Pokémon Go Gets an Augmented Reality Upgrade

Pokémon Go is using Apple’s ARKit framework to boost its augmented reality features in an upcoming update. Using Apple’s developer platform, the game will be able to track the world around it more accurately, detect horizontal planes, and more.


Pokémon Go took over the entire world during the first few months following its summer 2016 release. A number of players on both iOS and Android have left the augmented reality (AR) game behind in the months since, but it’s set to get a significant update to its AR capabilities the week of December 17th that may bring some back.

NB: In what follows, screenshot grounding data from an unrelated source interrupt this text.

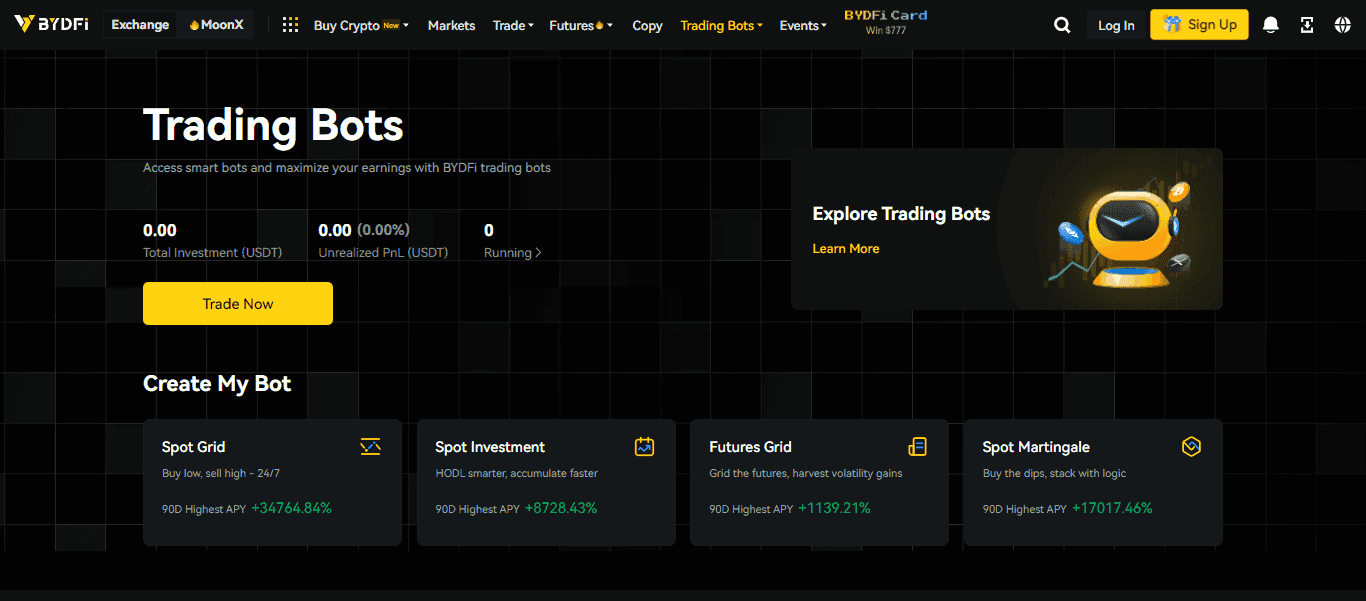
Task: Click the Learn More link
Action: [845, 248]
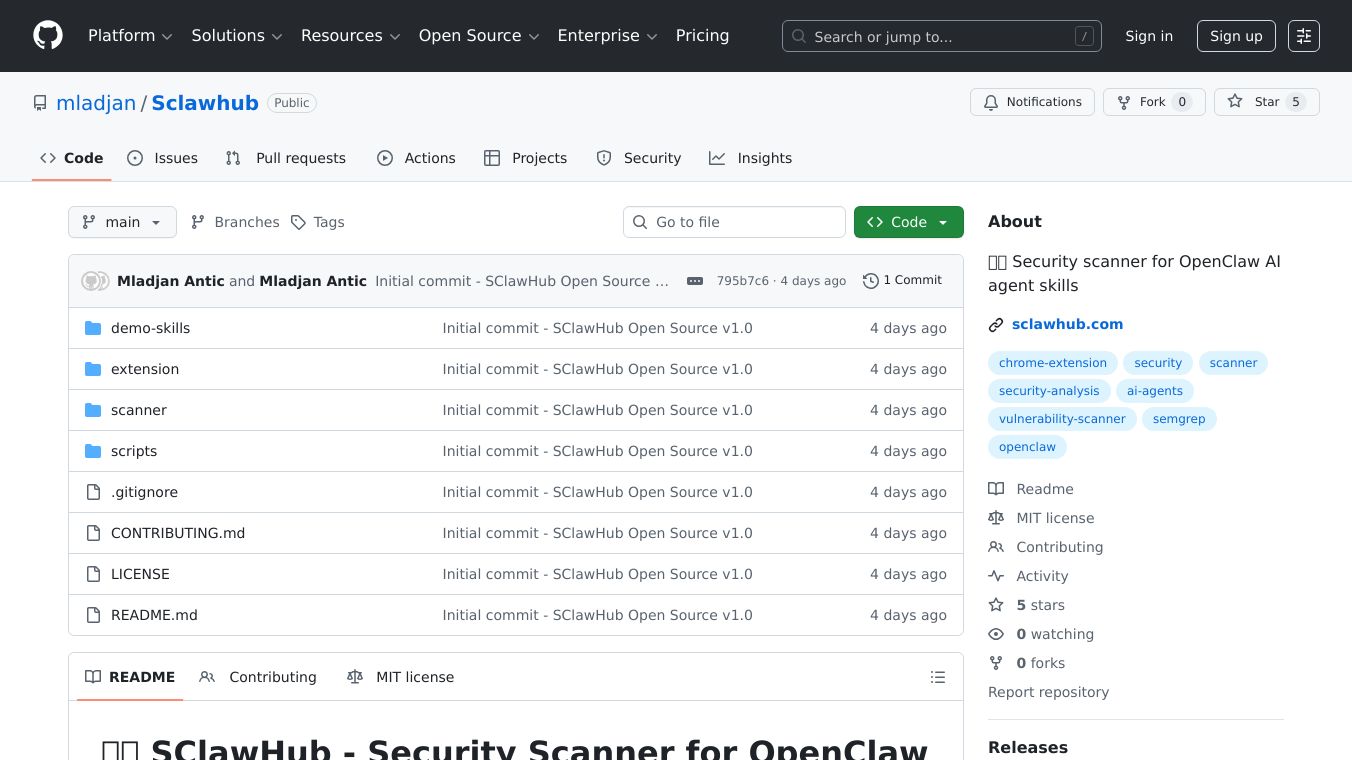The image size is (1352, 760).
Task: Switch to the Issues tab
Action: click(x=163, y=158)
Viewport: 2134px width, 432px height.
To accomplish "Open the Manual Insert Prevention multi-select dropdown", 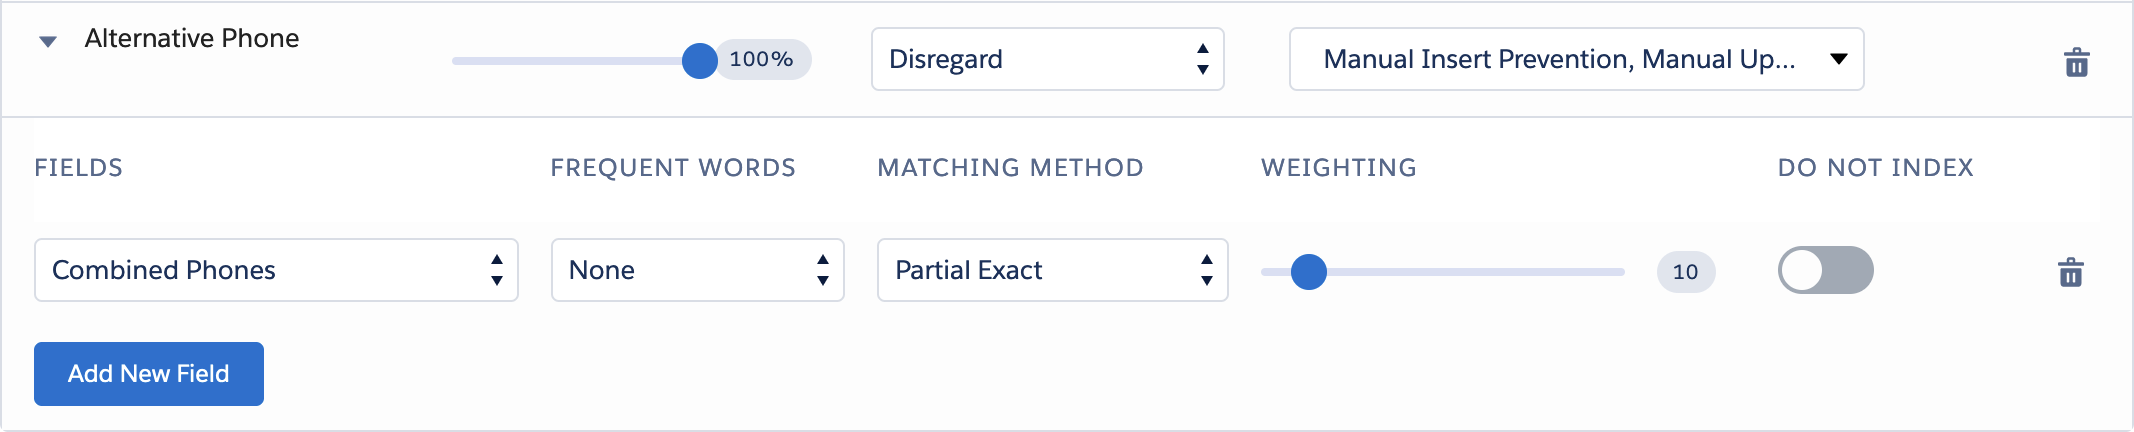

In the current version of Pokémon Go, if the AR feature is turned on, the digital pocket monsters will appear at various places on the screen, completely ignoring the environment around them. This ultimately makes it look less than stellar if you went into the game hoping that wild Pikachu would run around the tree you’re standing next to. Many players elected to turn off the AR feature for this reason, but also because leaving it on put a sizable strain on a smartphone’s battery life.

With the new AR+ update Niantic has set to release, however, players may finally get the AR experience they were hoping for, and without their battery life taking a hit. This is all possible thanks to Apple’s ARKit framework that’s arrived as part of iOS 11


As explained by The Verge, Pokémon you encounter during your morning walk will now behave differently than they used to. Animated bushes will appear on the ground, flying Pokémon will hover in the air, and ground-based creatures will jump up and down and move from one side of the iPhone’s screen to the other, interacting with their surroundings as they do so.

This is accomplished through a combination of ARKit’s Visual Inertial Odometry (VIO) — which enables iOS 11 devices to track the world around them and “sense how it moves within a room” — and Scene Understanding — which allows the same devices to detect horizontal surfaces like tables, and track and place objects on “smaller feature points.”

“I think the best AR applications are going to be the ones that have a reason for existing beyond the AR feature,” said Hanke. “We’re not trying to create the entirety of the value from just that [AR]. It has more [of] an impact because it’s part of this very large and popular game.” As for the update coming to Android via Google’s ARCore platform, Hanke said he’d leave that to speculation.


Pokémon Go isn’t the first time we’ve seen smartphone apps try to improve people’s lives or entertain them. It was only a couple of months ago that startup Curiscope debuted their Virtuali-Tee, which utilizes both AR and Virtual Reality (VR) to allow people to see their own anatomy. Around the same time, Snapchat partnered with artist Jeff Koons to bring his sculptures to various parts of the world for people to see using AR.

If you’re looking for something a little more complex, the MekaMon robots can fight it out with each other in AR, with all of the action shown — and controlled — on a smartphone.

In the business world, look no further than Ford and Volkswagen using AR to design their vehicles in an attempt to encourage creativity and collaboration.

There’s no doubt that AR is going to continue impacting our lives, and it’s certainly an exciting time for anyone interested in the technology. Even Hanke expects AR to become more advanced, calling Pokémon Go‘s upcoming update “step one.” One can only imagine what step two will bring.